The business model for the leading brands like bet365, Ladbrokes and William Hill is based on a large number of small bettors than the small number of big bettors that a bookmaker based in Asia will be looking to attract. It only takes a modest winning run for a traditional bookmaker to close an account based on a trading decision.
With relatively small bettors no one customer or syndicate can radically cause odds to shift. Total stakes and liabilities are monitored and prices fluctuate accordingly but it would take many small bets to make the 1X2 odds shift. European type bookmakers offer three way betting for soccer matches and the draw is not bet on in line with the true probability of one taking place.
Most bettors like to bet on something to happen and generally a draw or a tie in any sport will be good for the bookmakers. Asian betting eliminates the tie by introducing a half or quarter goal handicap. Betting on the result of a soccer match can becomes a two way proposition which means the bookie has less running for him than in home, draw, away scenario common in Europe and especially the United Kingdom.
Credit limits and secure betting allow for bigger stakes in Asia. Margins are smaller and competition means operators can respond to the odds compilers by cutting prices, though with liabilities in mind. This type of low margin bookmaking means big bets are accepted. There is not such a culture of managing betting accounts in Asia where limits and potential liabilities are greater.

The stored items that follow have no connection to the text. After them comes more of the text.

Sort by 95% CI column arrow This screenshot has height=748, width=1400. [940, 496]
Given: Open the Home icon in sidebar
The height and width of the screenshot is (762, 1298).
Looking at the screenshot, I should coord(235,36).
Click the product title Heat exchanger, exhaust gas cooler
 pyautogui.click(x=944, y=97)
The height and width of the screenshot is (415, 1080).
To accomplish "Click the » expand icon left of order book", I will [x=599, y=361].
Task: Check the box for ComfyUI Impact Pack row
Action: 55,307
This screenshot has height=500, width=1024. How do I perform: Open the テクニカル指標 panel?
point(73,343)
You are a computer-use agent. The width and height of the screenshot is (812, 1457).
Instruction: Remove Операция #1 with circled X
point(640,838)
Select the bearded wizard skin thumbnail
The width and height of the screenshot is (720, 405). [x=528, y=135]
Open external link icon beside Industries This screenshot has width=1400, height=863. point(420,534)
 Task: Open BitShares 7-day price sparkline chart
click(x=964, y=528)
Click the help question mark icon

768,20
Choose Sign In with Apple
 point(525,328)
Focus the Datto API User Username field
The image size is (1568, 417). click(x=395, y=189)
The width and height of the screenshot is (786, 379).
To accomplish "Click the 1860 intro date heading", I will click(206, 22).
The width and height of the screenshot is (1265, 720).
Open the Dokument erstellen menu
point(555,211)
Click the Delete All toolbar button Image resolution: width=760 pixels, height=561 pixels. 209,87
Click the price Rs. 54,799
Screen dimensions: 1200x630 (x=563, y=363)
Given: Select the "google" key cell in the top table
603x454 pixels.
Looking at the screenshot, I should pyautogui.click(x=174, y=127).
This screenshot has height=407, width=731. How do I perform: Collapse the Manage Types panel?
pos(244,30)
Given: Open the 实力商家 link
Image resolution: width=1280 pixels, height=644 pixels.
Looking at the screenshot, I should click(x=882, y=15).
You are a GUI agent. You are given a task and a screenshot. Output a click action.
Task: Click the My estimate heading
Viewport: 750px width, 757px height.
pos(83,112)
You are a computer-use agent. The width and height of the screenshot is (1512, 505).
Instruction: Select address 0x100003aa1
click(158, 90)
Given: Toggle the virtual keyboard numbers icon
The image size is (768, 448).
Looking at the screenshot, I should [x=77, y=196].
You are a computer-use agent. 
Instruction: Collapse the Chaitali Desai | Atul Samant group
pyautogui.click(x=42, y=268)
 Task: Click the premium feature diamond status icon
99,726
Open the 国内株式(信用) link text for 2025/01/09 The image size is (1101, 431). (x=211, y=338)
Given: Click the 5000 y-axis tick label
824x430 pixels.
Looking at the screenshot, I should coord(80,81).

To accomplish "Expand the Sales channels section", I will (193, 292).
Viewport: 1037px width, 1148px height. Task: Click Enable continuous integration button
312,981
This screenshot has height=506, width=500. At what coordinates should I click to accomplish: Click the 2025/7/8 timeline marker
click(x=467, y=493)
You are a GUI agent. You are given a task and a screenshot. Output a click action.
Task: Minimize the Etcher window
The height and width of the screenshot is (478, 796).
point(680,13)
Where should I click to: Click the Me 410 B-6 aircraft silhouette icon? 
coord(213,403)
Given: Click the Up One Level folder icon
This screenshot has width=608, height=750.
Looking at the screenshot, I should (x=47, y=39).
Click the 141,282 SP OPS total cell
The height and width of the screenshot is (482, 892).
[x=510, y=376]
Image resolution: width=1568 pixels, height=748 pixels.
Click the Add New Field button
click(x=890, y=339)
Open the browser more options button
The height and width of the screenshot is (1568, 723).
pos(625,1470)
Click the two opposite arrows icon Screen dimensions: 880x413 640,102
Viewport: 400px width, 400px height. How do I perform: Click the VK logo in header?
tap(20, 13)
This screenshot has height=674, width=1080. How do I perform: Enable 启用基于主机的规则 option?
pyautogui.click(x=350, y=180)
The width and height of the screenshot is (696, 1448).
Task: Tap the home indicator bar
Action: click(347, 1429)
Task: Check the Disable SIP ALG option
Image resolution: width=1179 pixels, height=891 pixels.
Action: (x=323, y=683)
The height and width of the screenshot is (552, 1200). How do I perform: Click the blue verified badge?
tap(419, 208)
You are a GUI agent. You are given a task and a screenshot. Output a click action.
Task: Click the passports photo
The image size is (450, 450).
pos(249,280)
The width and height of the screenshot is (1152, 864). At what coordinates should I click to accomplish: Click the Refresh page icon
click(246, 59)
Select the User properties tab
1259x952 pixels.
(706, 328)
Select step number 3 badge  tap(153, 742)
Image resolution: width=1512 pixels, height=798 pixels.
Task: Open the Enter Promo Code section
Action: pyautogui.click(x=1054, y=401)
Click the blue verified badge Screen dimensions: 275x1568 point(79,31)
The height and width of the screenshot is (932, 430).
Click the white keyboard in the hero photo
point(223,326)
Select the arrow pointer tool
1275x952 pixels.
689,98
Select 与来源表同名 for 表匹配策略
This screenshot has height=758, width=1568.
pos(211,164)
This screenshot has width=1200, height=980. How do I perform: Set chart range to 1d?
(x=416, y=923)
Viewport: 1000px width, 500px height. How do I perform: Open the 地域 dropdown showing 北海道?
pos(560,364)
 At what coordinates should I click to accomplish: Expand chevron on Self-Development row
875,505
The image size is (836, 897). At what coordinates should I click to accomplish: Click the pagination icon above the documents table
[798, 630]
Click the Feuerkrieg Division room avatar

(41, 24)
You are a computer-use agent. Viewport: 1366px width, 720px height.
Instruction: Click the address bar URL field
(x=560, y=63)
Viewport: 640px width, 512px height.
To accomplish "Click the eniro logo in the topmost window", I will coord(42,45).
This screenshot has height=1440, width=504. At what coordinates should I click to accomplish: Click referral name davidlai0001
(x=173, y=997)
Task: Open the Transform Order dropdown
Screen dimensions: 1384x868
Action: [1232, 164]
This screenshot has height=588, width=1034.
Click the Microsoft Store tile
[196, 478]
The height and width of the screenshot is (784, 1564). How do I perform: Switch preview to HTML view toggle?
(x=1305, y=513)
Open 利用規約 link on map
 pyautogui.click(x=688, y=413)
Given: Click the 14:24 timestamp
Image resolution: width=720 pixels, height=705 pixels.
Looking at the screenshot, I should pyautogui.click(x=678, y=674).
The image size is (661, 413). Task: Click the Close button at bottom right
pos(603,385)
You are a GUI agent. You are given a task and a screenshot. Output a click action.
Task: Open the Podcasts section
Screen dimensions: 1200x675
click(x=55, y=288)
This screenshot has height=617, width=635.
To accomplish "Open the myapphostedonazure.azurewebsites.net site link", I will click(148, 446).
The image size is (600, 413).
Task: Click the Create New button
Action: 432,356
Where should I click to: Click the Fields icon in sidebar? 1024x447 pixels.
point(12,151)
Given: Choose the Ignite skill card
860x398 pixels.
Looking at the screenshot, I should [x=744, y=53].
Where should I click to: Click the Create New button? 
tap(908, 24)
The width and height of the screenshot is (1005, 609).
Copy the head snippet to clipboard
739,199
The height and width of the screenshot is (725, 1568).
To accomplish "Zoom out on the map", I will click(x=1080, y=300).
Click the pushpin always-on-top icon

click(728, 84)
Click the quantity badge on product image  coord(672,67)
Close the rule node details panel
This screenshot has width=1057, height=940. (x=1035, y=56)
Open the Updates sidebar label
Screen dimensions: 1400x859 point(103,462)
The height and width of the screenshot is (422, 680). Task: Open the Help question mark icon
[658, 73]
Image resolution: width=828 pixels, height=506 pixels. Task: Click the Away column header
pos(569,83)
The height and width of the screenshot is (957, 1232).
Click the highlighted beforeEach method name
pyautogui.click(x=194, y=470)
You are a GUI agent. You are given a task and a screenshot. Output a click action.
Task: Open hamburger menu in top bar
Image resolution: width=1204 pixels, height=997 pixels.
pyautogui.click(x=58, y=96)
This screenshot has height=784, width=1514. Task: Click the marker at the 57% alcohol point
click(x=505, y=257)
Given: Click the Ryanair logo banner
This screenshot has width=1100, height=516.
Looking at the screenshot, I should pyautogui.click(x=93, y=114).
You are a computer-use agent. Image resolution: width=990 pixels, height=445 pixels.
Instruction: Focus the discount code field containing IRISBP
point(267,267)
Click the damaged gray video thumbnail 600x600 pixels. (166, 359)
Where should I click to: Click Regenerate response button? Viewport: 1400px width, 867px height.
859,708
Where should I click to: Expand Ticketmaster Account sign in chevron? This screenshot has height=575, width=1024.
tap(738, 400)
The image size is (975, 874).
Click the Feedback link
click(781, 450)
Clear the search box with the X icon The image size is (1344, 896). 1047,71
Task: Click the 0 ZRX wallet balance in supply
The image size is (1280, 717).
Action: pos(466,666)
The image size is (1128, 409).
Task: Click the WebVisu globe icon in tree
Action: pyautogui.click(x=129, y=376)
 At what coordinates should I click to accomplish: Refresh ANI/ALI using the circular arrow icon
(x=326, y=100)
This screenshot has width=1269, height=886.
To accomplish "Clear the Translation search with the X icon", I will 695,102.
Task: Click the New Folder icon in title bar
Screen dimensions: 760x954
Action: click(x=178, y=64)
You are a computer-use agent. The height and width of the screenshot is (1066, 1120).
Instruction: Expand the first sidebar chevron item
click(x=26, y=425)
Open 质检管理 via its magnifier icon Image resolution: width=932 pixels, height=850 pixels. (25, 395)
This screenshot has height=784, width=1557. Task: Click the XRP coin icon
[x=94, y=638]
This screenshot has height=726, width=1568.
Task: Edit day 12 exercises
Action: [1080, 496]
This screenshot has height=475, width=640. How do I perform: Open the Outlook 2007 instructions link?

Bet brokers facilitate bigger bets as their commission is based on turnover. It is in the interests of the brokers to identify the more established companies that will be in a better position to accept big bets especially in soccer and Asian handicap markets. Brokers like Asian Connect can provide quick betting even if the stakes are high. Fewer bets are vetoed which means a decent broker can offer a timely service in terms of getting the bets taken and paid out after a winning bet.